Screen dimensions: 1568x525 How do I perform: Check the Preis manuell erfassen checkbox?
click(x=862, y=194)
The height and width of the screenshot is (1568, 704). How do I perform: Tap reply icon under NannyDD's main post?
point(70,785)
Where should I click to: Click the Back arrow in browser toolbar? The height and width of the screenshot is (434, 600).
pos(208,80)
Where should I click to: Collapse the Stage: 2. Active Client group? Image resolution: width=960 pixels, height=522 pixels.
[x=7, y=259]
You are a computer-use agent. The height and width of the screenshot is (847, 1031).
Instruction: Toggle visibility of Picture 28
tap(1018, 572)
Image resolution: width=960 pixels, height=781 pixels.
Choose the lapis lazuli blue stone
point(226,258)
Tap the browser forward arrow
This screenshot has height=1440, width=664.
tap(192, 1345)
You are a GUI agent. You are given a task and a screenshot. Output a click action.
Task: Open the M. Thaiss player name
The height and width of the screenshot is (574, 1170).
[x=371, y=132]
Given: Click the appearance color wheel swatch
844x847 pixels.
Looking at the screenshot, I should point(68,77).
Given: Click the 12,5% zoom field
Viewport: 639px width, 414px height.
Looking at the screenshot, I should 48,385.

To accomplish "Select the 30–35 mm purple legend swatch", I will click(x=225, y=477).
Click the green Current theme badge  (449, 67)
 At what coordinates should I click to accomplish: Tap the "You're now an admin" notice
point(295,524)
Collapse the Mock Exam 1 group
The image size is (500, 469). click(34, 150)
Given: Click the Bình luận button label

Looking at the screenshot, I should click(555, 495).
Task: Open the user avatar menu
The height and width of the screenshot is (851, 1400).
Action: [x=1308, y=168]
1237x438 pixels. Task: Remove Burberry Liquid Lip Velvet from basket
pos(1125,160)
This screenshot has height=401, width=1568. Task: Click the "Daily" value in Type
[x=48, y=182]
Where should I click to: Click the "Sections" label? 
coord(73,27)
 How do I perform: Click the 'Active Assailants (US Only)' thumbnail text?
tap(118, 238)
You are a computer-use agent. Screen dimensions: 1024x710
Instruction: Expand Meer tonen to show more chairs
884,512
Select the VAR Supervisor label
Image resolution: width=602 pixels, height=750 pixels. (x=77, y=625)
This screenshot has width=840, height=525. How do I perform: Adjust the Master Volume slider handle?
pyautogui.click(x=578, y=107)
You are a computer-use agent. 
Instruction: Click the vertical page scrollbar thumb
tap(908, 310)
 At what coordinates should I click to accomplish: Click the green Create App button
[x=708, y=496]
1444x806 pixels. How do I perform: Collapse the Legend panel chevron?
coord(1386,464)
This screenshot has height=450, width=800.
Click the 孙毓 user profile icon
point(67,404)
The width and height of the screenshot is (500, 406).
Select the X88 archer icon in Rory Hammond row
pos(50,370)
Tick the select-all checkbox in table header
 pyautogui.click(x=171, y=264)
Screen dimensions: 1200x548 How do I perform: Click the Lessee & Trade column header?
----
- [Required work]:
In full and without alteration, repeat the records.

- [The answer]:
Screen dimensions: 1568x525 How do I perform: Check the Preis manuell erfassen checkbox?
click(x=862, y=194)
The height and width of the screenshot is (1568, 704). How do I perform: Tap reply icon under NannyDD's main post?
point(70,785)
Where should I click to: Click the Back arrow in browser toolbar? The height and width of the screenshot is (434, 600).
pos(208,80)
Where should I click to: Collapse the Stage: 2. Active Client group? Image resolution: width=960 pixels, height=522 pixels.
[x=7, y=259]
You are a computer-use agent. The height and width of the screenshot is (847, 1031).
Instruction: Toggle visibility of Picture 28
tap(1018, 572)
Image resolution: width=960 pixels, height=781 pixels.
Choose the lapis lazuli blue stone
point(226,258)
Tap the browser forward arrow
This screenshot has height=1440, width=664.
tap(192, 1345)
You are a GUI agent. You are given a task and a screenshot. Output a click action.
Task: Open the M. Thaiss player name
The height and width of the screenshot is (574, 1170).
[x=371, y=132]
Given: Click the appearance color wheel swatch
844x847 pixels.
Looking at the screenshot, I should point(68,77).
Given: Click the 12,5% zoom field
Viewport: 639px width, 414px height.
Looking at the screenshot, I should 48,385.

To accomplish "Select the 30–35 mm purple legend swatch", I will click(x=225, y=477).
Click the green Current theme badge  (449, 67)
 At what coordinates should I click to accomplish: Tap the "You're now an admin" notice
point(295,524)
Collapse the Mock Exam 1 group
The image size is (500, 469). click(34, 150)
Given: Click the Bình luận button label

Looking at the screenshot, I should click(555, 495).
Task: Open the user avatar menu
The height and width of the screenshot is (851, 1400).
Action: [x=1308, y=168]
1237x438 pixels. Task: Remove Burberry Liquid Lip Velvet from basket
pos(1125,160)
This screenshot has height=401, width=1568. Task: Click the "Daily" value in Type
[x=48, y=182]
Where should I click to: Click the "Sections" label? 
coord(73,27)
 How do I perform: Click the 'Active Assailants (US Only)' thumbnail text?
tap(118, 238)
You are a computer-use agent. Screen dimensions: 1024x710
Instruction: Expand Meer tonen to show more chairs
884,512
Select the VAR Supervisor label
Image resolution: width=602 pixels, height=750 pixels. (x=77, y=625)
This screenshot has width=840, height=525. How do I perform: Adjust the Master Volume slider handle?
pyautogui.click(x=578, y=107)
You are a computer-use agent. 
Instruction: Click the vertical page scrollbar thumb
tap(908, 310)
 At what coordinates should I click to accomplish: Click the green Create App button
[x=708, y=496]
1444x806 pixels. How do I perform: Collapse the Legend panel chevron?
coord(1386,464)
This screenshot has height=450, width=800.
Click the 孙毓 user profile icon
point(67,404)
The width and height of the screenshot is (500, 406).
Select the X88 archer icon in Rory Hammond row
pos(50,370)
Tick the select-all checkbox in table header
 pyautogui.click(x=171, y=264)
Screen dimensions: 1200x548 How do I perform: Click the Lessee & Trade column header?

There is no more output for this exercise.